[[ Provided data open ]]
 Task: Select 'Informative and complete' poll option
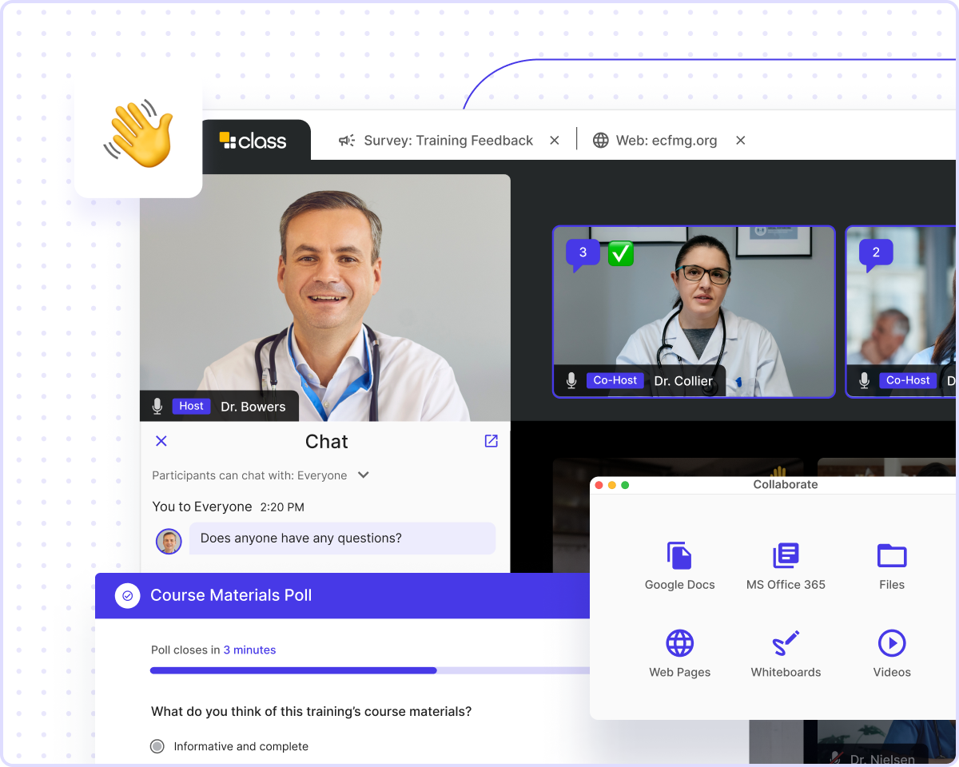[157, 746]
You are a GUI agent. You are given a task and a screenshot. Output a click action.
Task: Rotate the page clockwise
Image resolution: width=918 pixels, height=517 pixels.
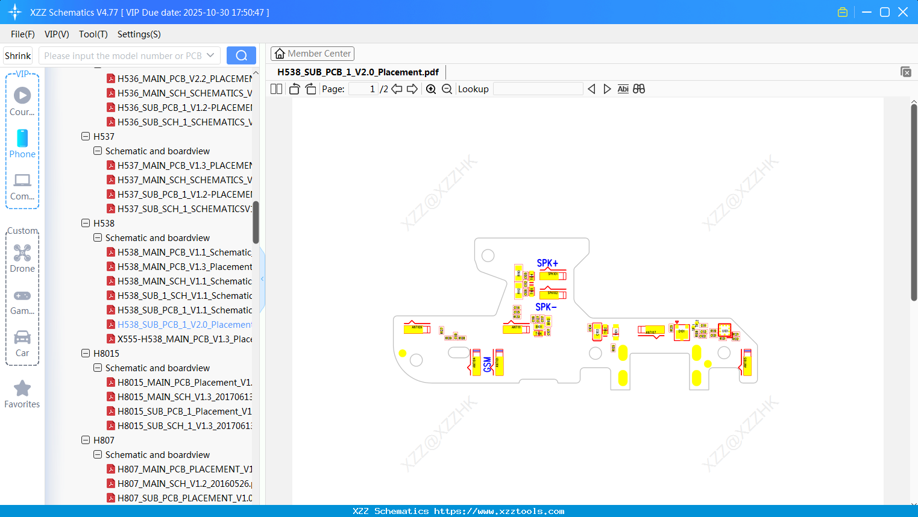(310, 89)
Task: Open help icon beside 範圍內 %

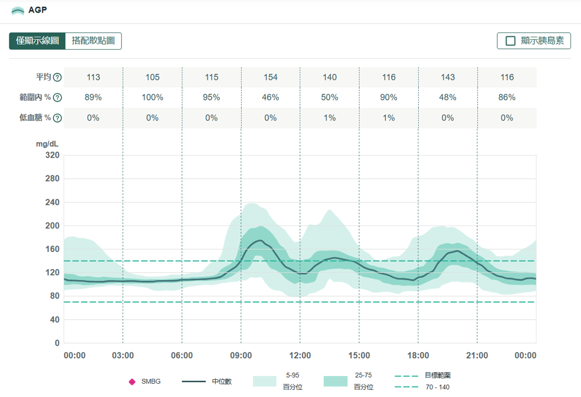Action: point(57,98)
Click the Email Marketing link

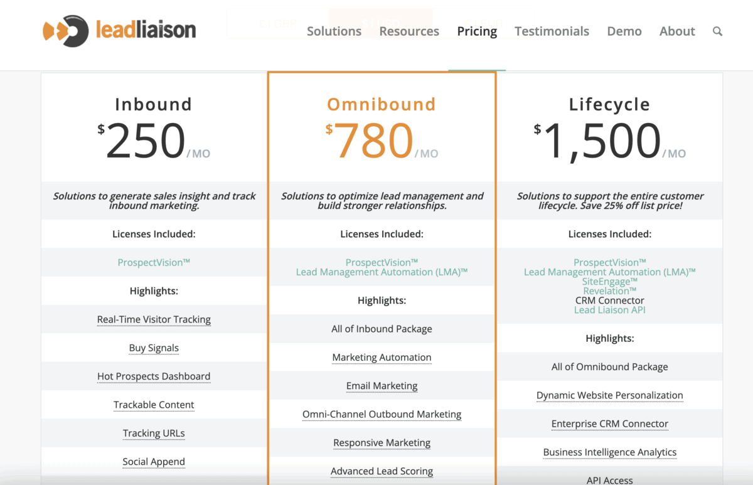(x=382, y=386)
[[ Provided data closed ]]
Begin with the line that has "You are a GUI" and continue to the last line of the entries, printing each line exactly and nothing else; include both ends and skip the pictures.

(Your solution):
You are a GUI agent. You are given a task and a screenshot. Output a click action.
Task: Rotate the page clockwise
Image resolution: width=918 pixels, height=517 pixels.
(310, 89)
Task: Open help icon beside 範圍內 %

Action: point(57,98)
Click the Email Marketing link

(x=382, y=386)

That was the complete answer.